British journal of cancer

Isothiocyanate NB7M causes selective cytotoxicity, pro-apoptotic signalling and cell-cycle regression in ovarian cancer cells.

PMID 19002174


The present report identifies indole-3-ethyl isothiocyanate NB7M as a potent cytotoxic agent with selective activity against cell lines derived from various tumour types. Ovarian cancer cell lines showed sensitivity to NB7M (60-70% cytotoxicity at 2.5 microM), in contrast to control cells (TCL-1 and HTR-8; IC(50) approximately 15 microM). In a screen performed by the National Cancer Institute (NCI) (NCI(60) cancer cell-line assay) NB7M (NSC746077) reduced growth up to 100% with an IC(50) between 0.1 and 10 microM depending on the cell line studied. Using SKOV-3 ovarian cancer cells as a model, mechanisms of cytotoxicity were analysed. NB7M caused hallmarks of apoptosis such as PARP-1 deactivation, chromatin condensation, DNA nicks, activation of caspases-9, -8, -3, loss of mitochondrial transmembrane depolarisation potential and upregulation of pro-apoptotic mitogen activated protein kinases (p38, SAP/JNK). NB7M downregulated phosphorylation of prosurvival kinases (PI-3K, AKT, IKK alpha), transcription factor NF-kappaB, and expression of DNA-Pk and AXL receptor tyrosine kinase.
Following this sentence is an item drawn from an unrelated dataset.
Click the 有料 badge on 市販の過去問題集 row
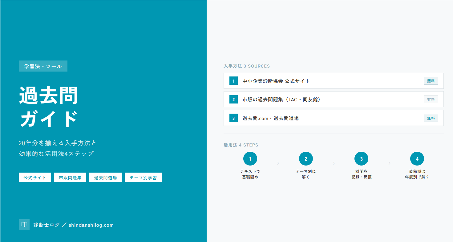Image resolution: width=453 pixels, height=242 pixels. click(x=431, y=100)
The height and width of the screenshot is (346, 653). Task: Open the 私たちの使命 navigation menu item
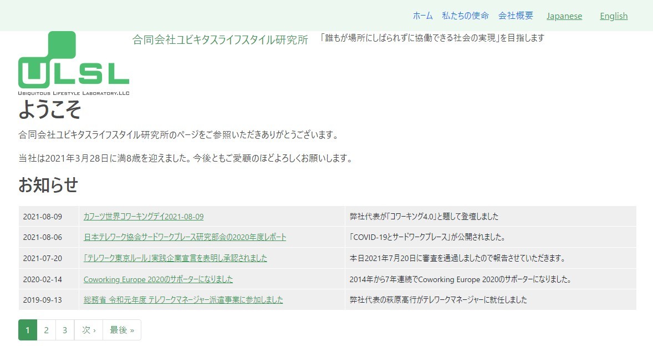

Subcytotoxic doses of NB7M inhibited DNA synthesis, caused G1-phase cell-cycle arrest and upregulated p27 expression. The present report suggests that NB7M is a selective cytotoxic agent in vitro for cell lines derived from ovarian and certain other tumours. In addition, NB7M acts as a growth/cell-cycle-suppressing agent and may be developed as a potential therapeutic drug to treat ovarian cancer.